Records from a data source:
Content starts
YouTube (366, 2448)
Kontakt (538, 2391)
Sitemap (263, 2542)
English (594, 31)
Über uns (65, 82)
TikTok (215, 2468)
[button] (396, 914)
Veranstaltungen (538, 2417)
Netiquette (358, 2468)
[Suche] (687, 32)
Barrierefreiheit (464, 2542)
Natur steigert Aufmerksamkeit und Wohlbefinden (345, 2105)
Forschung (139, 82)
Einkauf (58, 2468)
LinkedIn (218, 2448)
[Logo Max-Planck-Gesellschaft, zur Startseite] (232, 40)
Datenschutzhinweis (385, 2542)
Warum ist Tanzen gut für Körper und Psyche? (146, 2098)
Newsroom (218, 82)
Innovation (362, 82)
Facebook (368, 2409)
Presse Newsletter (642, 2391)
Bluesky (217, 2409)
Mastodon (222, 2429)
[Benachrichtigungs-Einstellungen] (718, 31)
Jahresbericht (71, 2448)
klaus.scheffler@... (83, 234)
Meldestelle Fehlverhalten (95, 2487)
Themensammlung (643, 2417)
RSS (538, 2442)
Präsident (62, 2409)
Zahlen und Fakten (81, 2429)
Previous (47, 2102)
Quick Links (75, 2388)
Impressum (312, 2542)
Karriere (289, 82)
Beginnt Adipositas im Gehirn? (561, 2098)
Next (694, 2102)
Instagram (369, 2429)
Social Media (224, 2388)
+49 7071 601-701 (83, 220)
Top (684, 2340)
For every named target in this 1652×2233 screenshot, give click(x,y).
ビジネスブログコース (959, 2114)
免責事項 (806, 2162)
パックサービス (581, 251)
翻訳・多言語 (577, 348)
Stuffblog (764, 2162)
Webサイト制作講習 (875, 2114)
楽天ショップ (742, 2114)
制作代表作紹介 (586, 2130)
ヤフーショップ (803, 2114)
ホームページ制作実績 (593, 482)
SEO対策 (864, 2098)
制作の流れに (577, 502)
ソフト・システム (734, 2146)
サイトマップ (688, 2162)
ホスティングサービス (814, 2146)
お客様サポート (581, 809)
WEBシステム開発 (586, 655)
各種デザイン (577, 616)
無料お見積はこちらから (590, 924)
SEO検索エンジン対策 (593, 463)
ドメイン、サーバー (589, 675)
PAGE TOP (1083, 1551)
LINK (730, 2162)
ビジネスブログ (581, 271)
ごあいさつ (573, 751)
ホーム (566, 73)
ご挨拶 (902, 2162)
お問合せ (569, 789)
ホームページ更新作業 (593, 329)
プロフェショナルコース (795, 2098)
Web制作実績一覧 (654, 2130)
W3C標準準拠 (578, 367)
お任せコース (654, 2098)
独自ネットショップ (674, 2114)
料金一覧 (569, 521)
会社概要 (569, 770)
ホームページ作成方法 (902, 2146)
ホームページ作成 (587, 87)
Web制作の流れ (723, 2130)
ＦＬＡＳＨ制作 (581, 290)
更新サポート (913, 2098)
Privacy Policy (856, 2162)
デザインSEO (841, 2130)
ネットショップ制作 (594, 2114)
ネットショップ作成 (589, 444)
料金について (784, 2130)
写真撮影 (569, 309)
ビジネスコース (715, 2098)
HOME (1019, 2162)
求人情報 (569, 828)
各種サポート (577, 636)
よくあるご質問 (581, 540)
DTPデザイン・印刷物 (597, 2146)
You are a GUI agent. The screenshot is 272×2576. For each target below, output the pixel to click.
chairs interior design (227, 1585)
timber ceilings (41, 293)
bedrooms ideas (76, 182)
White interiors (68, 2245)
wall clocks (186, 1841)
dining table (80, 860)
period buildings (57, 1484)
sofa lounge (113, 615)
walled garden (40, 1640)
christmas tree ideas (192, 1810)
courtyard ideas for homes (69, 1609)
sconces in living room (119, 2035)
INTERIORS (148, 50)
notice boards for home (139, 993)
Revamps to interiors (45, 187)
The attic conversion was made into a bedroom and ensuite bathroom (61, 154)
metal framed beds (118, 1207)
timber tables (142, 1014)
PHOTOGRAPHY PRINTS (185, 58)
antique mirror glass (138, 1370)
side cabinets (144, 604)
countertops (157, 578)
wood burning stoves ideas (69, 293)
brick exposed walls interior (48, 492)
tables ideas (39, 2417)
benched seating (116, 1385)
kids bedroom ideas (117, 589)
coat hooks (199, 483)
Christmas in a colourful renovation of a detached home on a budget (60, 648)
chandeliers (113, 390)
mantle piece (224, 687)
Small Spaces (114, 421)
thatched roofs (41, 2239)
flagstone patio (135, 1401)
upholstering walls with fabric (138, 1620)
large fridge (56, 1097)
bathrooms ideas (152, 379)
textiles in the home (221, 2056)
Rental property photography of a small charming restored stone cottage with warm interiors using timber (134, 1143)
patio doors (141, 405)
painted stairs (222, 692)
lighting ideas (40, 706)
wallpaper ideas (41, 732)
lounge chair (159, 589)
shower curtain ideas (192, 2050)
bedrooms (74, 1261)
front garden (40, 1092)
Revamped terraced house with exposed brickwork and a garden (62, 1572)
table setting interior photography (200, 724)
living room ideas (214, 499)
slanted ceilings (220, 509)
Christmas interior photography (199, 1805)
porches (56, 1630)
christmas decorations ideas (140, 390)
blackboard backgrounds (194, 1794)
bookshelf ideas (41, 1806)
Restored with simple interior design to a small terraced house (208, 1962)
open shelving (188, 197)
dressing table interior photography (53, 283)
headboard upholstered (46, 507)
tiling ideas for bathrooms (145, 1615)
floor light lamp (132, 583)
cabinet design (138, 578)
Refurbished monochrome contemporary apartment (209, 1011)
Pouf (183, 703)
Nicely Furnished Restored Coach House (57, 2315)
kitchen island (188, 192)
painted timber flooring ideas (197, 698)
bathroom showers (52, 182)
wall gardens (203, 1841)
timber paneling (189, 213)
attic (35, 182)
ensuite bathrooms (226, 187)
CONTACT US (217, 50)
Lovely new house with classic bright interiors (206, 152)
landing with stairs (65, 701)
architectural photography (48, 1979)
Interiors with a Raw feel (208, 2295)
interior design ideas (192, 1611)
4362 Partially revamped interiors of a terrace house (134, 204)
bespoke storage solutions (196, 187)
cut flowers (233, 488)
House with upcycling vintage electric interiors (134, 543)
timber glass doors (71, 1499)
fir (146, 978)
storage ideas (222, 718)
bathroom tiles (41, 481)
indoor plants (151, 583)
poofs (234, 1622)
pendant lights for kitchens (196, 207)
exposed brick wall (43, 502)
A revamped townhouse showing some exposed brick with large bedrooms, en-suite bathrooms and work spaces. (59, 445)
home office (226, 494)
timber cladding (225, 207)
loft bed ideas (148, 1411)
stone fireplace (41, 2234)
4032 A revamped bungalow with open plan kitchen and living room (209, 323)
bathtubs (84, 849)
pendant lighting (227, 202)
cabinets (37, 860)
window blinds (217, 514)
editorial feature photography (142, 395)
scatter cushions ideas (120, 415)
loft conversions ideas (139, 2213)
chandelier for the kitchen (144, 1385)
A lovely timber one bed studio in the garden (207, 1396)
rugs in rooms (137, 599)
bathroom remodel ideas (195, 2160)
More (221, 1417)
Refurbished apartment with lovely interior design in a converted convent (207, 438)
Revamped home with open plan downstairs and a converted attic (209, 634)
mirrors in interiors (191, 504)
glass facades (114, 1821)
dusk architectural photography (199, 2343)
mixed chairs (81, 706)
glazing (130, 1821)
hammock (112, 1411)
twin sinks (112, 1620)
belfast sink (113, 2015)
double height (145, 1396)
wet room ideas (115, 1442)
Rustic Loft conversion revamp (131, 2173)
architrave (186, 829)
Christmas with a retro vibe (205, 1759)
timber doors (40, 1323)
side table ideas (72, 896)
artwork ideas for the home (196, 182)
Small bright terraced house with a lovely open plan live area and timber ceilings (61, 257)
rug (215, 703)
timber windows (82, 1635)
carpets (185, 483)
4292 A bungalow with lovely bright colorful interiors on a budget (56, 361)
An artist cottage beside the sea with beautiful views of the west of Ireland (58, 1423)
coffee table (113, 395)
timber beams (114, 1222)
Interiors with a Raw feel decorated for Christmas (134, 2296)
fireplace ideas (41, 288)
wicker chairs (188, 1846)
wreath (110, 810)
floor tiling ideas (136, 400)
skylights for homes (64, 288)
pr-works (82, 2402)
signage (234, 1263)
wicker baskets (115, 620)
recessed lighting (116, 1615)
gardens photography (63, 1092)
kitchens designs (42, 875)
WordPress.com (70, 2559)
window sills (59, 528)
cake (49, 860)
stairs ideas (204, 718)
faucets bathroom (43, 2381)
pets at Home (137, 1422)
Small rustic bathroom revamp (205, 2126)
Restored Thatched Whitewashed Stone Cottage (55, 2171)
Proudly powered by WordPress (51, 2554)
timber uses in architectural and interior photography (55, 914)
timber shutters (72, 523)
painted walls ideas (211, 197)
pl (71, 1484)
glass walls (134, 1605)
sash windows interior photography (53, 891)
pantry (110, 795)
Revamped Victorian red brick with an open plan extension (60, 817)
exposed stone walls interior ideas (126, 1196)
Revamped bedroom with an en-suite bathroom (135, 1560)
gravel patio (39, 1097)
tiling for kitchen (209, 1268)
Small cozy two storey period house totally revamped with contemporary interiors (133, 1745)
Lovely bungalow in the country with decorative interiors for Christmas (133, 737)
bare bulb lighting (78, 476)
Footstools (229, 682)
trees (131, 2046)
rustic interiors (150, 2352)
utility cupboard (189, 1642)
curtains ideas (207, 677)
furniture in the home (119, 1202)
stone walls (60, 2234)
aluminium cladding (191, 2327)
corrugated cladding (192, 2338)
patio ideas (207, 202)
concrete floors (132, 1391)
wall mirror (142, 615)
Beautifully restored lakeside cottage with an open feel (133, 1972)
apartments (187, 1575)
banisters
Content ends
:: Task ::
Copy, exactly and with nothing added, the lines from the one containing "utility cupboard (189, 1642)" through the end of the records.

:: Written reply ::
utility cupboard (189, 1642)
curtains ideas (207, 677)
furniture in the home (119, 1202)
stone walls (60, 2234)
aluminium cladding (191, 2327)
corrugated cladding (192, 2338)
patio ideas (207, 202)
concrete floors (132, 1391)
wall mirror (142, 615)
Beautifully restored lakeside cottage with an open feel (133, 1972)
apartments (187, 1575)
banisters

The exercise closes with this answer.